Stated goal:
Pick up the write-up on the album Sail Away where it stops, and keep it going in the same style.

Text shown:
⁂
Sail Away is an album by Randy Newman, released on May 23, 1972. It was produced by Lenny Waronker and Russ Titelman and issued on Reprise Records. While all of its songs were written and composed by Newman, several had already been recorded by other artists.

Composition
As with all of Newman's early albums, several of its songs had been previously recorded by other artists. In this case, "Simon Smith and the Amazing Dancing Bear" had been a UK hit for Alan Price in 1967 and was recorded by Harry Nilsson on his 1969 album Harry. "Dayton, Ohio - 1903" had been recorded by Billy J. Kramer as a single in 1969, while Newman and Nilsson recorded a version together for Nilsson's 1970 album Nilsson Sings Newman. Newman himself had also previously recorded "Last Night I Had a Dream" as a single, issued in September 1968. The version heard on Sail Away is a re-recording with a notably different arrangement.

"You Can Leave Your Hat On" was later recorded by Joe Cocker in 1986 and this version was featured on the soundtrack of the 1986 film 9½ Weeks starring Kim Basinger. A version by Tom Jones appeared on the soundtrack of the 1997 film The Full Monty.

"He Gives Us All His Love" was also initially written and recorded by Newman in a sparser and slower arrangement for the 1971 film Cold Turkey.  The film issued no soundtrack album, and the first commercially available recordings of this song were issued by Sundance (March 1971) and Ed Ames (October 1971).

The song "Lonely at the Top" was written specifically with Frank Sinatra in mind, although he never recorded it. Newman himself had already released it (in a solo live performance) on his previous album, Randy Newman Live (1971).
⁂
Click-target data:
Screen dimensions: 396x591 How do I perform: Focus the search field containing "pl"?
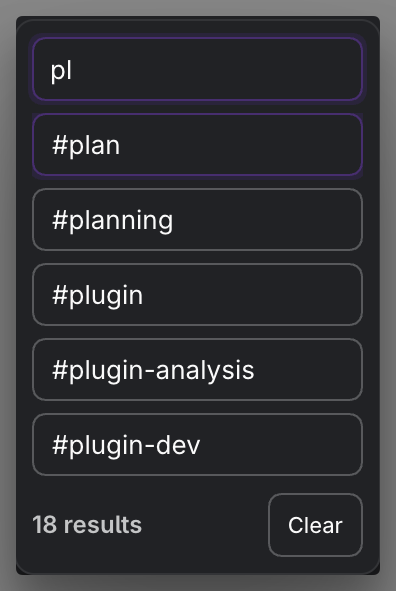click(197, 69)
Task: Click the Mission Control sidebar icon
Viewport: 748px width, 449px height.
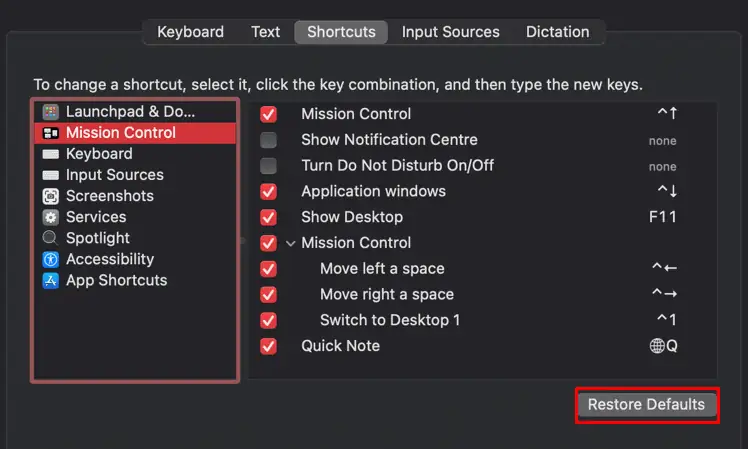Action: 51,133
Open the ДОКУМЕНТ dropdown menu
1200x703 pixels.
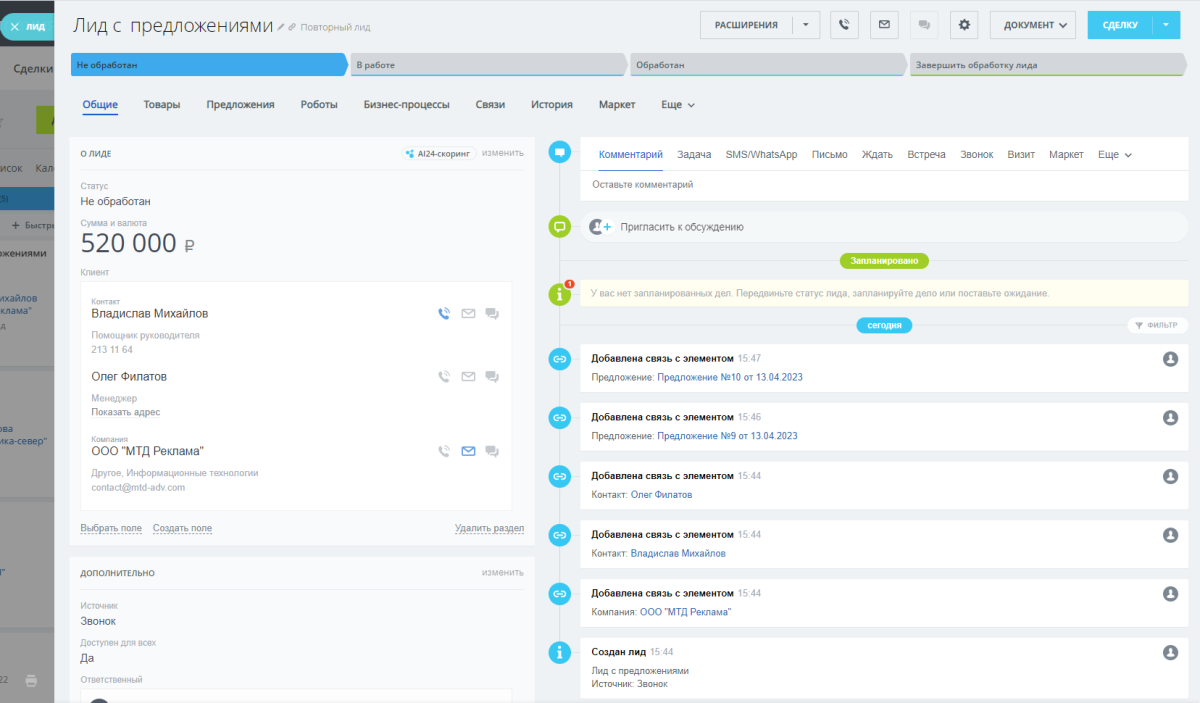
⁂
Task response:
Reissue
The album was reissued by Rhino Records on May 5, 2002, with several previously unreleased bonus tracks.

Legacy

In 2000 Sail Away was voted number 582 in Colin Larkin's All Time Top 1000 Albums. That same year, it was ranked number 268 on Rolling Stone magazine's list of the 500 Greatest Albums of All Time.

Brian Wilson has said that this album profoundly affected him at the time of its release, briefly keeping him from sliding further into depression and mental illness. In particular, Wilson noted that he listened to Sail Away "over and over" while physically writing down the lyrics which would become the Beach Boys' Mount Vernon and Fairway fairy tale EP. In 2021, Wilson ranked Sail Away third on his list of "5 Albums I Can't Live Without" for Spin magazine.

"Burn On" is heard over the opening credits of the 1989 movie Major League. According to the film's director, David S. Ward, he chose the song because it was the only one he knew of that was about Cleveland, Ohio, which is where the movie takes place. The chorus of the song, "burn on, big river, burn on," refers to when the Cuyahoga River caught fire due to pollution in 1969.

The song "Old Man" can be heard in the closing credits of Noah Baumbach's 2017 film The Meyerowitz Stories.

Track listing

Charts

Personnel

Randy Newman – piano, vocals
Ry Cooder – slide guitar on "Last Night I Had a Dream" and "You Can Leave Your Hat On"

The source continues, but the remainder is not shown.